With the appointment of a new COO, IT services company Wipro is preparing the ground for one last push to race ahead of its peers before Chief Executive TK Kurien calls it a day sometime next year.

The appointment of Abid Ali Neemuchwala as COO comes at a time, with company veteran, CFO Suresh Senapaty, set to retire at the end of March.

“He (Senapaty) was the man who marshalled the company and in effect was in charge of operations to a large extent,” said a former Wipro top executive, who declined to be named.

Industry watchers believe Neemuchwala has been tasked with bagging transformational deals and will simultaneously look to reskill the existing workforce so that they can operate efficiently. “His job will be to build the business, increase operational efficiency and enable Kurien to focus on Wipro’s longer-term growth strategy,” said Amy McLaughlin, analyst at TBRI.

Fortune 1000 focus Also, with his two-decade-long stint in TCS, Neemuchwala has built relationships with clients and like Infosys CEO Vishal Sikka or Cognizant CEO Fransico D’Souza, he prefers to be close to Fortune 1000 clients. Therefore, in some ways, the role of Wipro’s COO will be quite different from that of Infosys COO Praveen Rao.

Wipro will continue to invest in onshore sales, digital sales, marketing and domain consulting, particularly in North America, said McLaughlin.

“It will help Kurien to focus on acquisitions and new business models,” added Sanchit Gogia, an analyst at Greyhound.

The need for this reboot is due to a combination of factors. In the third quarter, Wipro, for the first time, reported better numbers than its cross-town rival Infosys and India’s largest exporter TCS — a first for Wipro after more than 16 quarters.

This was not the case in the past. For example, in the first quarter of this financial year, which tends to be a strong quarter for IT exporters, Wipro reported numbers that were behind its peers Infosys and TCS (in the subsequent three quarters, it caught up with the top three).

Disappointing growth The company is expected to post annual growth of 8 per cent, lower than Nasscom’s 13-15 per cent growth projected for the industry as a whole.
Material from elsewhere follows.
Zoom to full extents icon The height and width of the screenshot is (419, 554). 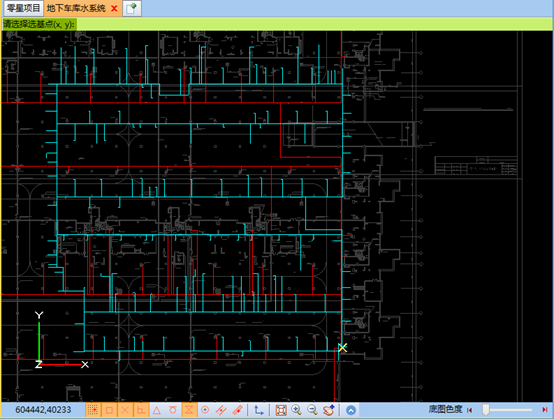(x=281, y=410)
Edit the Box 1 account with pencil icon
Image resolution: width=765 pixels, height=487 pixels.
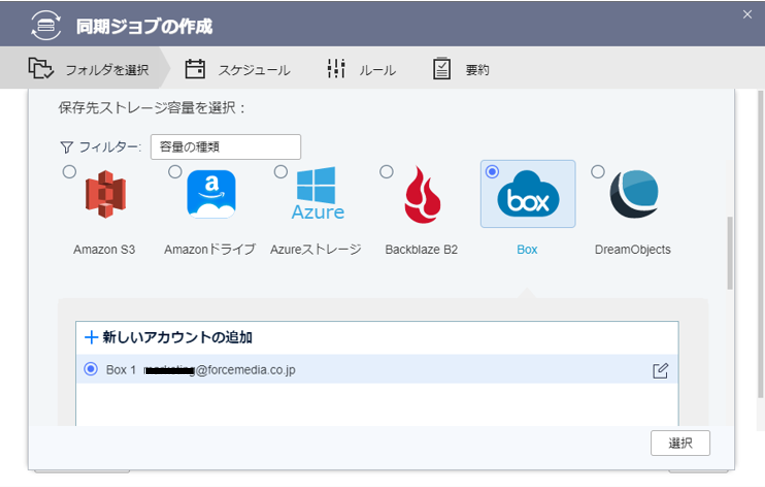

Client acquisitions are looking up as can be seen from the largest-ever deal that Wipro has signed: $1 billion with ATCO. However, this has taken longer than expected as Wipro’s offerings had to be realigned, according to Hitesh Shah, analyst with IDFC Securities. At the same time, client ‘mining’ or getting more from existing large multi-million-dollar clients, which grew in the first half of 2014, slowed down in the second half due. At the end of the third quarter of the 2015 financial year, Wipro got 37.5 per cent of its revenues from its top 10 customers, less than the 40.9 per cent that these customers contributed in 2014.

Further, there seems to be a changing trend wherein power in some IT companies is moving from the CFO to the COO.

“After the financial crisis in the US, there has been a toggle for power between them and now companies are more confident and believe that operational rather than cost efficiency will drive growth forward,” said Sanjoy Sen, Doctoral Researcher at Aston Business School.